WORK REQUEST:
In the material below, find the line containing "You are a computer-use" and the line containing "Instruction: Close the terminal window", then reproduce exactly both of them and every line between, and nothing else.

MATERIAL FOR THIS EXERCISE:

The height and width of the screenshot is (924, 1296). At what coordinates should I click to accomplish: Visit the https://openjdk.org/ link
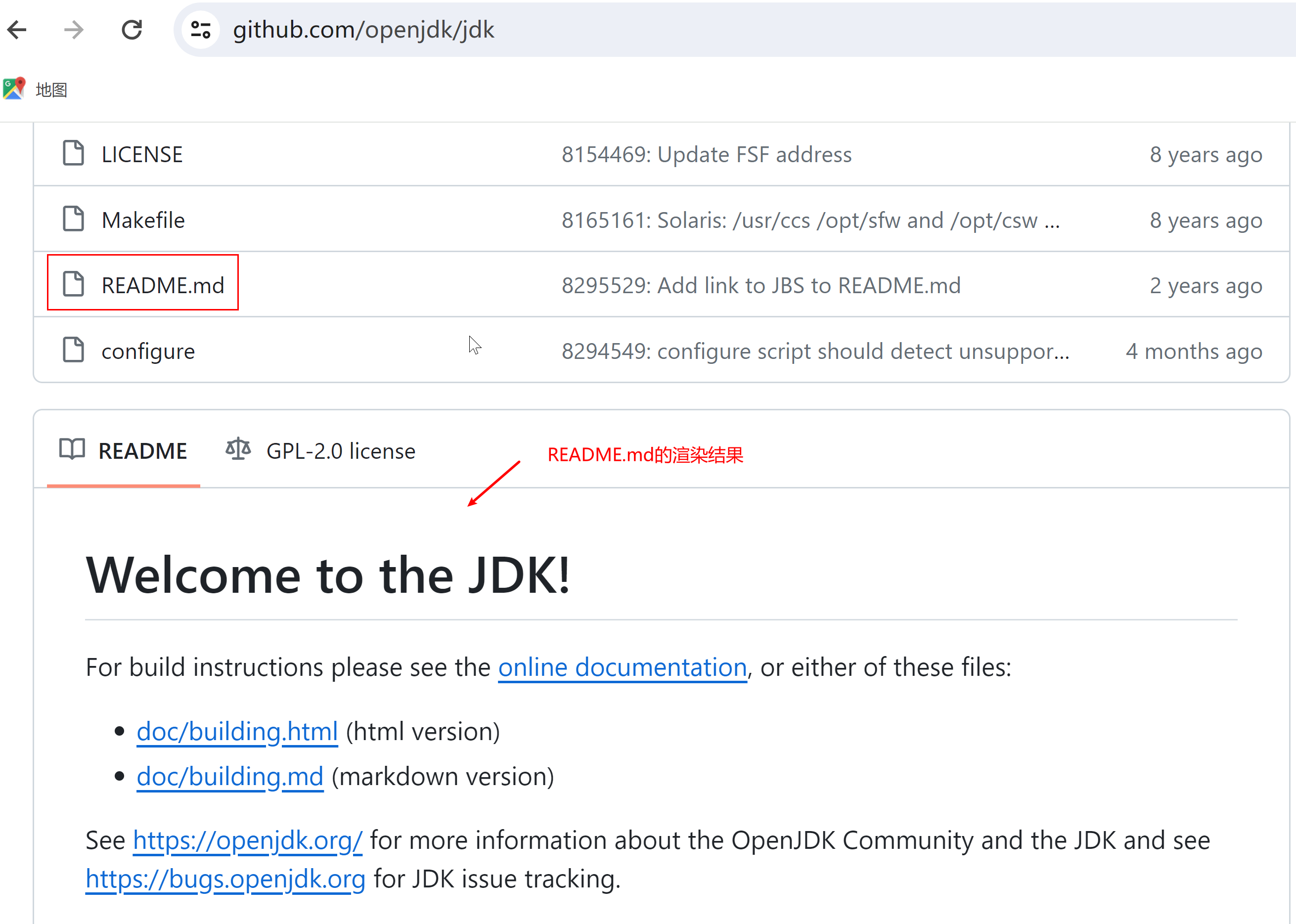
==
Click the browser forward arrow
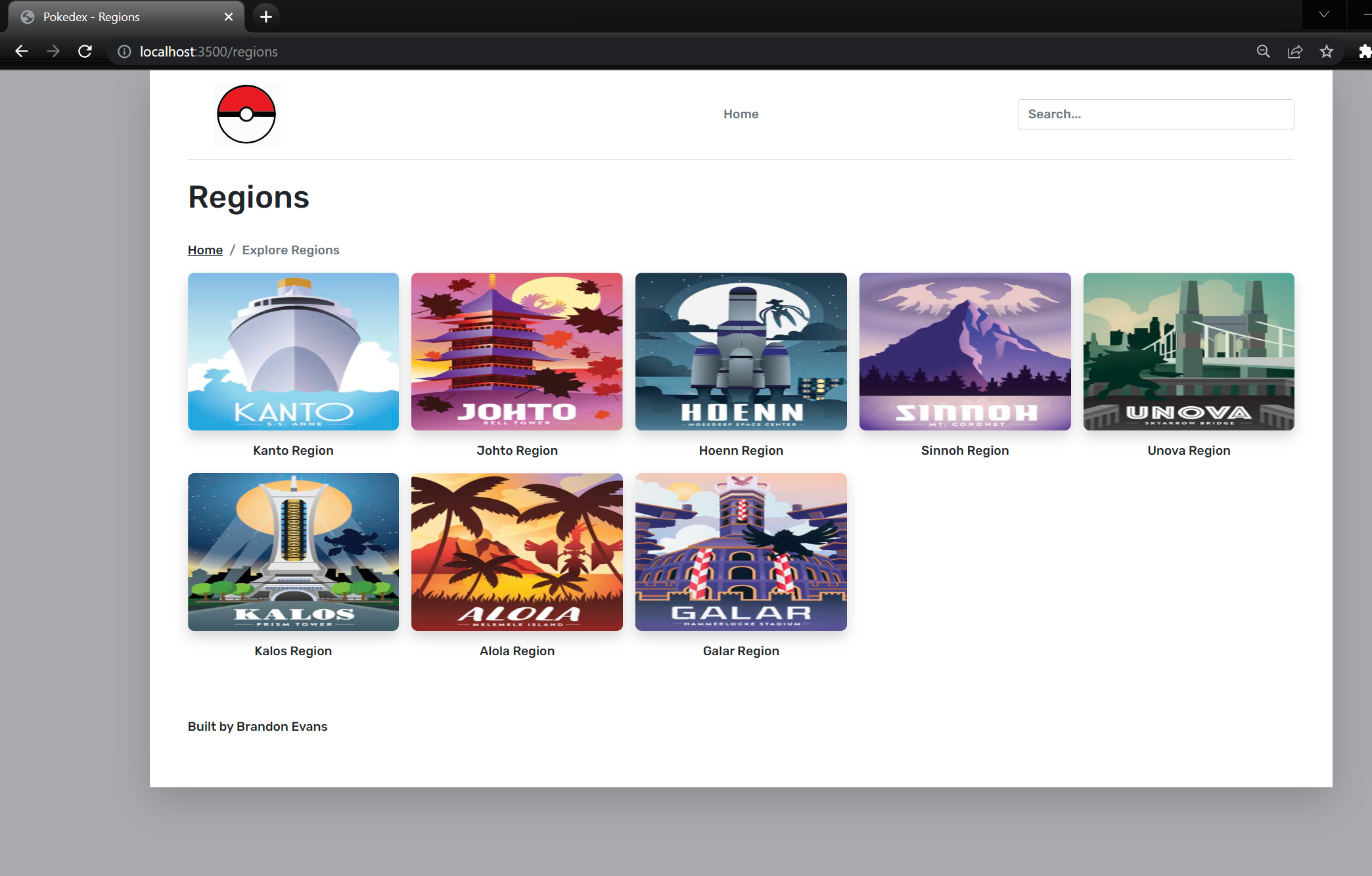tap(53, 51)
--
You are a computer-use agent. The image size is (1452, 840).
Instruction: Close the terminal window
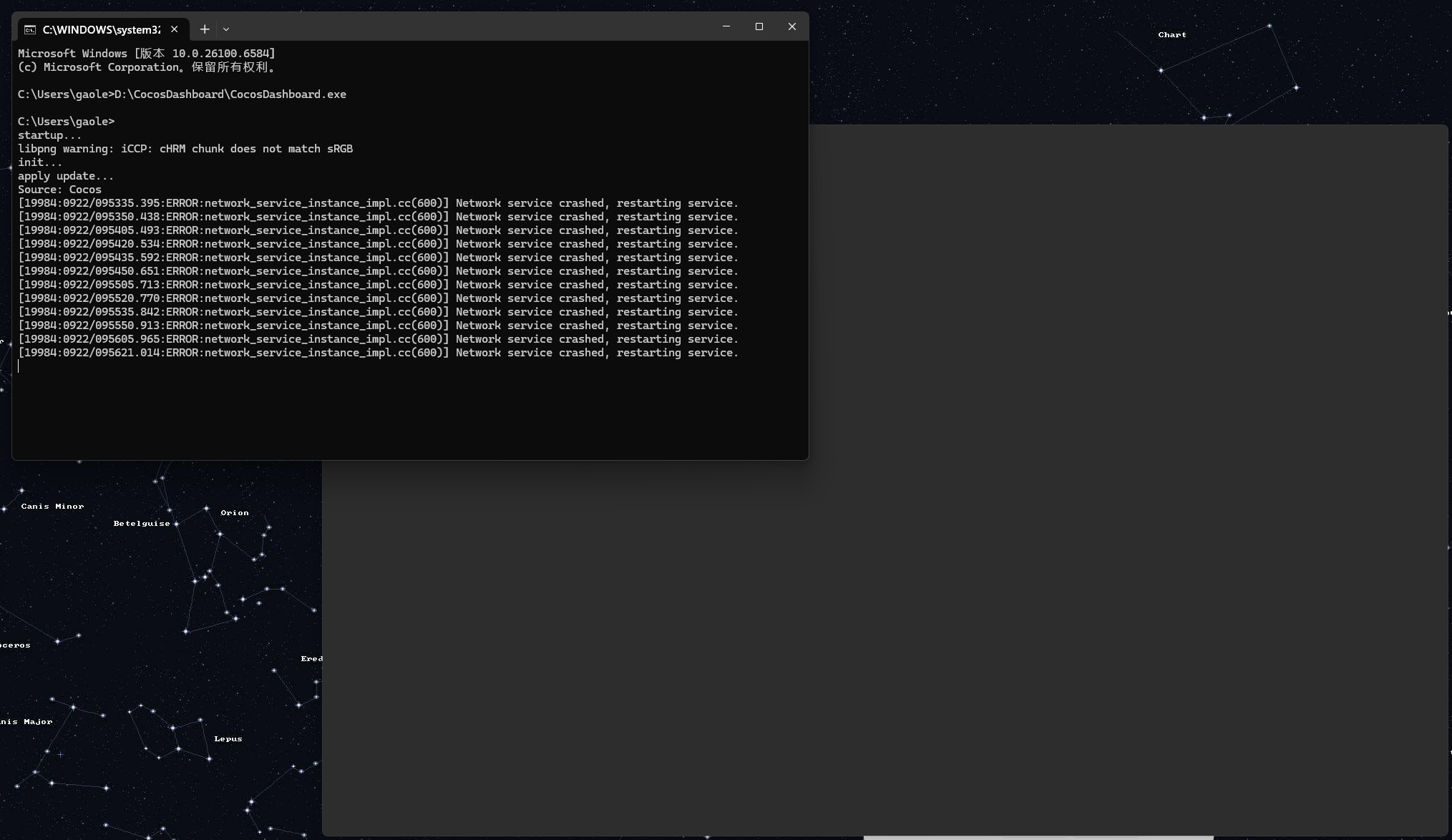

ANSWER TO THIS PROBLEM:
You are a computer-use agent. The image size is (1452, 840).
Instruction: Close the terminal window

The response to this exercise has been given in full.